There were many external stresses as well. Senior members of the university ‘who had not invested an hour’s work before the discovery’ were anxious to see clinical results. And as word spread beyond the university, patients began arriving in Toronto, desperate to be part of a clinical trial. ‘Patients with diabetic children found their way right into our laboratory and, in spite of anything we could do, came day after day until plans were made to care for them’. 12 These patients were desperate. Whereas previously children had died on presentation, they were now surviving up to a year on severe calorie-restricted diets. Introduced around 1915 by prominent diabetes specialists Frederick Allen and Elliott Joslin, these diets were a prolonged balancing act requiring close medical supervision. 13 They were difficult for patients to maintain, especially if they returned home. Even Joslin realised how fraught this treatment was: ‘The aspect of these children was truly dreadful. We literally starved the child and adult with the faint hope that something new in treatment would appear’. 14
One of these desperate patients was 14-year-old Leonard Thompson. 15 He had been living with diabetes for more than two years when he was carried into Toronto General Hospital, severely malnourished and unable to walk. As he was deteriorating rapidly, his family agreed to the trial of Banting’s original preparation on 11 January 1922. 10 Despite slight clinical improvement, there were serious local inflammatory reactions to the injections, and further treatment was delayed while Collip further refined his product. On 23 January, Thompson began a daily treatment regimen with dramatic improvement in his health. He was discharged in May, but problems with insulin supply saw him return to his starvation diet without insulin for a few more months before he, and so many other children, were able to obtain a consistent supply of insulin due to an agreement between the university and Eli Lilly and Company of Indianapolis. Thompson managed to live a relatively normal life until his death at the age of 27 from pneumonia and diabetes.

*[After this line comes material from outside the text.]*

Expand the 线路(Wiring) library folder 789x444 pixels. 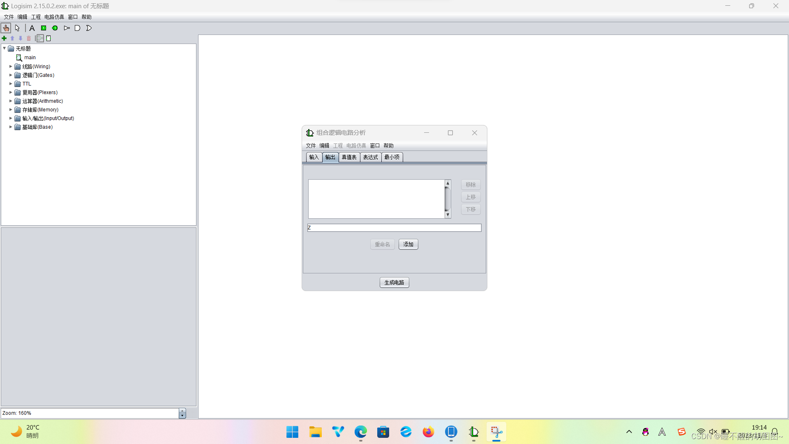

Despite their successes, the tension in the team continued to build, compounded by the awarding of the Nobel Prize in Physiology or Medicine to Banting and Macleod in 1923. 10 There were many other scientists around the world who felt cheated of recognition for their earlier work in the field, and there was considerable debate around the prize. Macleod’s nomination was particularly controversial, as many felt he had not contributed significantly to the discovery. Schack Krogh, a previous Nobel Prize winner who had nominated both Macleod and Banting separately, had personally visited the research facilities. He felt that the work would not have succeeded without Macleod’s resources and Banting's supervision. 4 Others have since written that Macleod made substantial original contributions to the research and that this information was presented to the Nobel Prize committee. 11 No one questioned Banting’s nomination, but he was so upset that Best was not nominated that he contemplated refusing the nomination. Ultimately, he opted to share his prize money with him. Macleod subsequently shared his prize money with Collip, who had also not been nominated.
It is unfortunate, but probably not surprising, that such an enormous breakthrough led to so much controversy and angst within the research team. But the awarding of the Nobel Prize 100 years ago, so soon after the first clinical trials of insulin, is a testament to the vital role of insulin in modern medicine.